You are viewing a plain text version of this content. The canonical link for it is here.
Posted to commits@kafka.apache.org by mj...@apache.org on 2020/06/19 22:16:17 UTC

[kafka] branch 2.6 updated: KAFKA-9891: add integration tests for EOS and StandbyTask (#8890)

This is an automated email from the ASF dual-hosted git repository.

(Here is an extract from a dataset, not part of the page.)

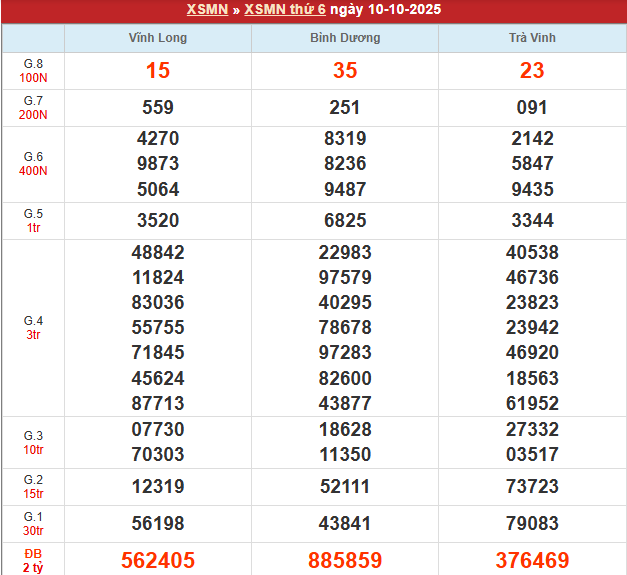
Task: Click Trà Vinh special prize number 376469
Action: [x=532, y=561]
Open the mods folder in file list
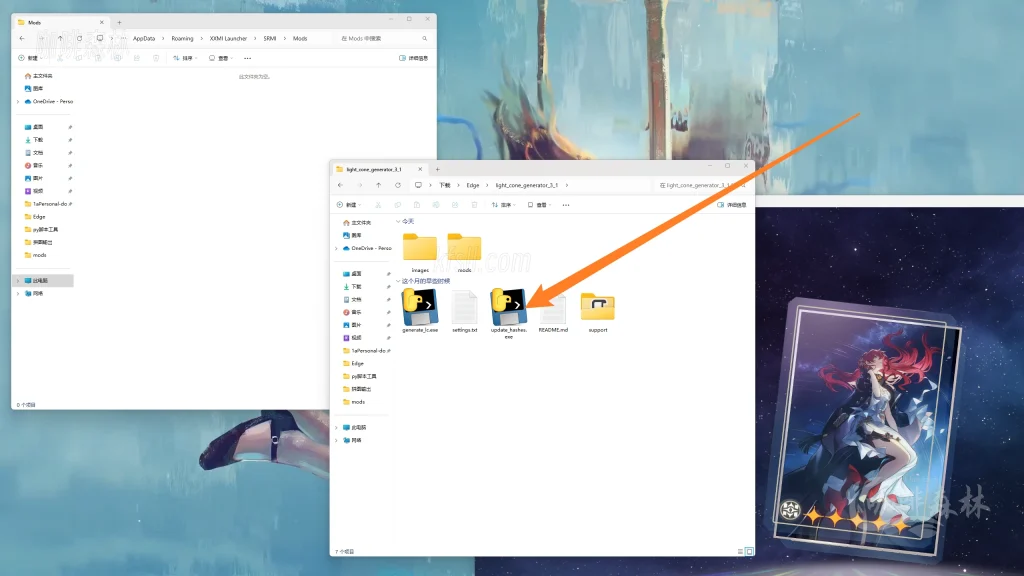Screen dimensions: 1024x576 pyautogui.click(x=464, y=248)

mjsax pushed a commit to branch 2.6
in repository https://gitbox.apache.org/repos/asf/kafka.git


The following commit(s) were added to refs/heads/2.6 by this push:
     new 69a4ee2  KAFKA-9891: add integration tests for EOS and StandbyTask (#8890)
69a4ee2 is described below

commit 69a4ee2abe6fe977b53b80e547704415fd2b92e0
Author: Matthias J. Sax <ma...@confluent.io>
AuthorDate: Fri Jun 19 09:05:54 2020 -0700

    KAFKA-9891: add integration tests for EOS and StandbyTask (#8890)
    
    Ports the test from #8886 to trunk -- this should be merged to 2.6 branch.
    
    One open question. In 2.6 and trunk we rely on the active tasks to wipe out the store if it crashes. However, assume there is a hard JVM crash and we don't call closeDirty() the store would not be wiped out. Thus, I am wondering, if we would need to fix this (for both active and standby tasks) and do a check on startup if a local store must be wiped out?
    
    The current test passes, as we do a proper cleanup after the exception is thrown.
    
    Reviewers: Guozhang Wang <wa...@gmail.com>
---
 .../apache/kafka/streams/StoreQueryParameters.java |   2 +-
 .../integration/StandbyTaskEOSIntegrationTest.java | 230 ++++++++++++++++++++-
 2 files changed, 224 insertions(+), 8 deletions(-)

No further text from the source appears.